You might have this romantic notion that marriage is largely made up of date nights, long walks, weekend mornings spent reading in bed, fun getaways and cooking new recipes together. Sure, those things do happen occasionally ― but in reality, most of married life is a touch more mundane.
You’ll spend a lot more time arguing over the temperature on the thermostat, sitting in the car waiting for your spouse to come out, hiding your favorite snacks from each other and regularly informing your spouse that you did, in fact, clean the living room even though you can’t really tell right now. Hey, that’s marriage, baby!
Below, the husbands and wives of Twitter boil down marriage into percentages. And though the math may not add up exactly, you can’t deny that these numbers feel pretty accurate.
When you're married, 90% of a Friday night is asking "Do we have to go to this?"— Elizabeth Hackett (@LizHackett) November 5, 2016
20% of marriage is just waiting for your spouse to fall asleep so you can eat the snacks you don’t want to share.— MotherPlaylist (@MotherPlaylist) September 25, 2018
71% of being married is just sighing.— Dad and Buried (@DadandBuried) January 10, 2017
95% of marriage is spent changing the temperature of the thermostat— 🎃Mattzilla™️🎃 (@mattZillaaaa) November 27, 2016
70% if marriage is informing your spouse what you cleaned that day.— Momarazzi. (@Mirimade) November 17, 2018
“Did you see I did the dishes?”
“I did.

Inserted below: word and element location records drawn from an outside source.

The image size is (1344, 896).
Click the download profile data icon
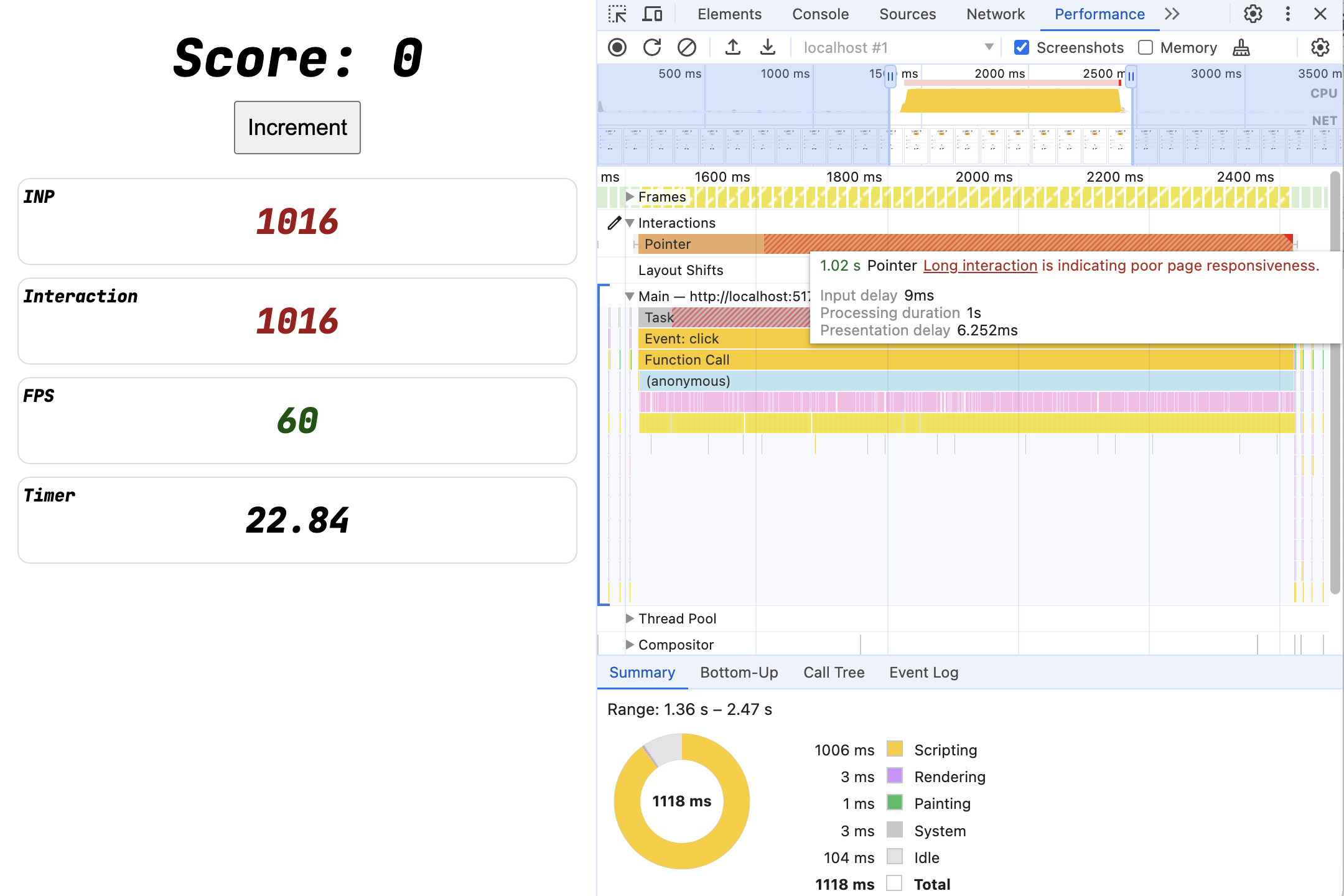765,47
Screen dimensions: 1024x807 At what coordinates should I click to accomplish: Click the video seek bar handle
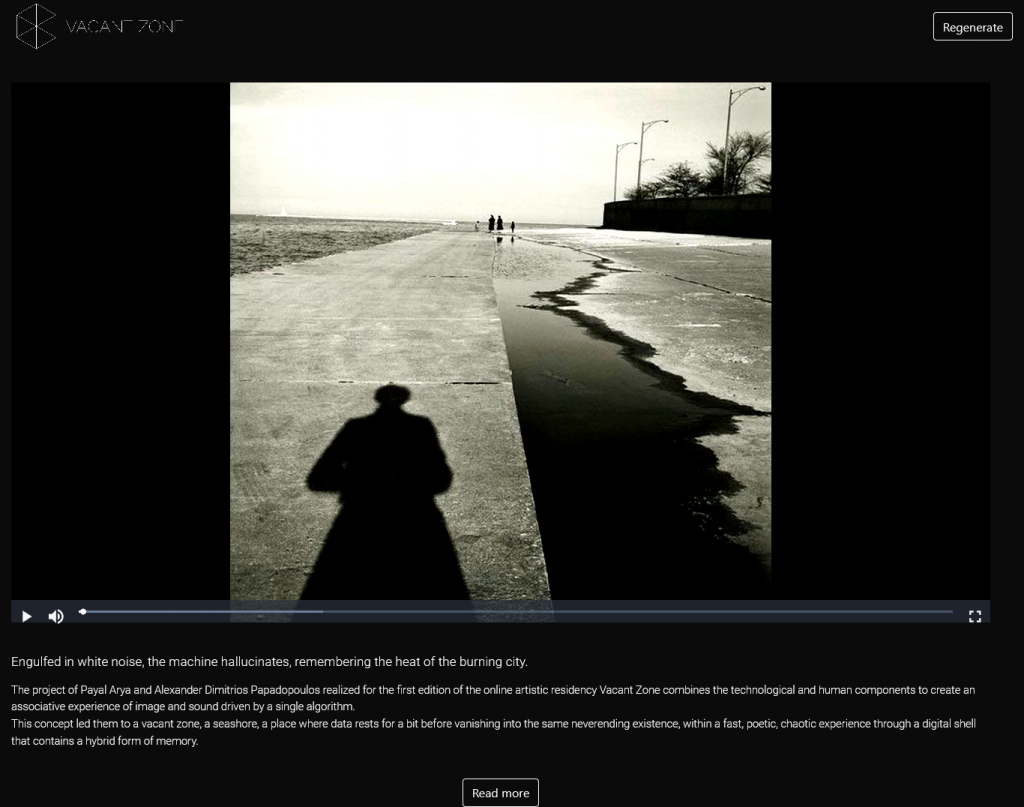tap(83, 611)
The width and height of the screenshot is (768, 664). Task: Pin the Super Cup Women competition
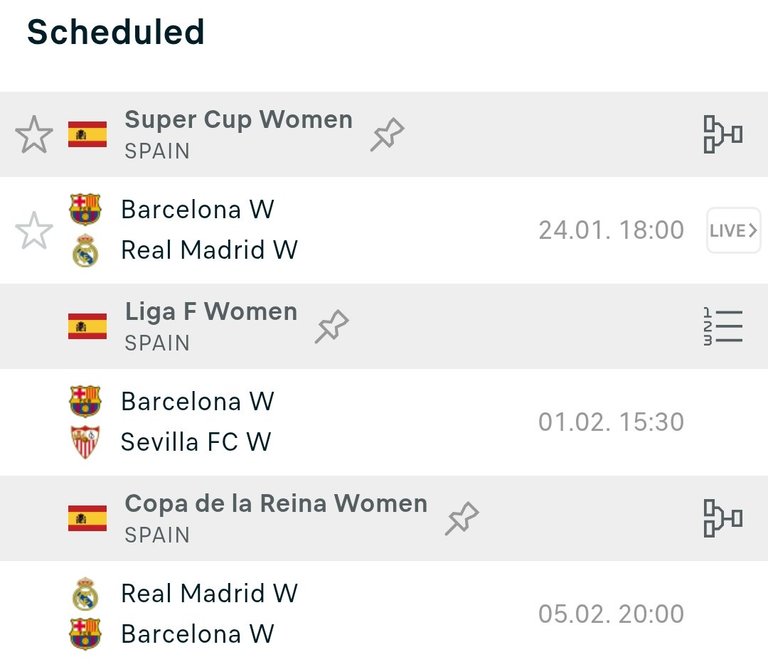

Did you see I cleaned the living room? Like, I didn’t clean it all the way but you can definitely see I worked on it. “
“Yeah. You can’t tell but I did some laundry.”
90% of marriage is one person looking for something where the other said it would be and yelling that it’s not there— Josh (@iwearaonesie) November 17, 2018
Marriage is 83% not knowing the names of anyone your wife is talking about but hoping she doesn’t notice.— Jurisdoc (@jurisdoc741) May 25, 2018
64% of being a wife is reminding your husband he needs to eat that food in the fridge before it goes bad.— SpacedMom (@copymama) February 4, 2019
87% of married sex starts with someone pausing House Hunters.— Simon Holland (@simoncholland) May 3, 2016
99% of marriage is waiting in the car for your spouse.— Sammy Rhodes (@sammyrhodes) January 30, 2016
25% of marriage is asking your spouse to bring you a new roll of toilet paper.— Jawbreaker (@sixfootcandy) April 29, 2019
90% of my text messages are my wife checking to see if I’ve done something yet.— mark (@TheCatWhisprer) March 25, 2018
134% of marriage is telling your husband NO, he is NOT sick.— Betty (@BoomBoomBetty) November 18, 2018
76% of being a husband is your wife telling you that your clothes don't match.— Rodney Lacroix (@moooooog35) April 5, 2018
90% of marriage is just loud cleaning.— Swishergirl (@Swishergirl24) March 26, 2018
I swear 98% of being a wife and mother is trying to convince the people you love to take proper care of themselves.— S A R A B U C K L E Y (@nottheworstmom) March 19, 2019
The other 2% is hiding your favorite snacks from everyone.